Feast or Famine
It has been a very bizarre week. I only worked ("for real" worked) 3 days this week, although I did go to that retreat thing which I hang over everyone who matters head as me having worked 12 days in a row (last monday to this friday) ... That was me digressing.
Anway, I'm sitting here listening to Pink Floyd, wishing it was already Saturday and pondering what the hell is going to happen during the next 3-4 months. Lots of strange developments have happened since Wednesday. I've currently got more than a handful of pieces of information in my head that I'm legally obligated not to talk about, but any of which could result in my not living in Seattle come 2005. Too weird. I'll be able to talk about all this stuff later on, but knowing the history of clashes between "Mr. Softy" and dudes with blogs, my lips are sealed. I can't say the same for gawker though (I'll let you figure that one out on your own there super sleuth). Even if you do figure that out, there's something else even more amazing that nobody knows about. Way more amazing. In its effect on me anyway.
alright, alright ... Natalie Portman called me and wants me to father her child. I told her she has to court me first and bake me a cake. I hope she doesn't use those weird, rock hard sugar ball things that look like bee-bee's though. That would spell a definite veto for her.
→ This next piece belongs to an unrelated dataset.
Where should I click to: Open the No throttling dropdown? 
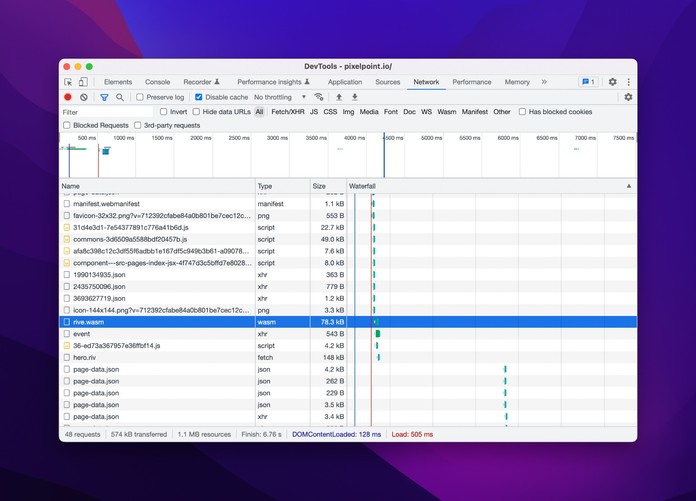point(280,97)
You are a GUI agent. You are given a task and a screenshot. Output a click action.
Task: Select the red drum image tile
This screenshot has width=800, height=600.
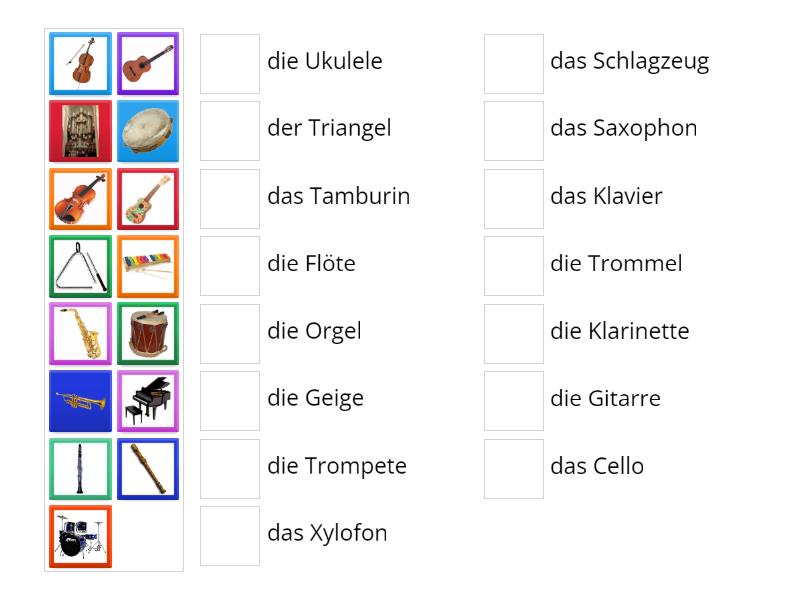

[edit] ok, so i guess one of the things i'm not supposed to talk about is common knowledge now. I'm still not allowed to say anything more about it.
Gawker,
Washington Post,
New York Times,
Seattle PI,
News.google.com,
[/edit]
The random notes
I picked up the new
Harkonen record yesterday. Harkonen is so good. I also talked to Ben Verrellin on the phone, weirdly enough. He's in Texas playing drums for These Arms Are Snakes while they're on tour. "I did not know that!"
I have a hypothetical band called
Omerta. We need a bass player. Connect the dots. It'll probably never happen. That band is cursed.
I am officially a pedestrian now. The 'lac is gone. I very unceremoniously signed away the title at the impound lot last night and some police charity should be taking it away today. I got KC to forge my grandfathers signature on the title since he co-signed for my loan however many years ago it was that I stupidly bought that fucking thing. it was pretty funny. The lady at the desk got all weirded out and was like, "If you're going to do that, you've got to leave for a while, because I don't want to know about it." hilarious. Maybe I shouldn't have divulged that information on the internet. Oh well. I live la vida loca twenty-four seven. biatch.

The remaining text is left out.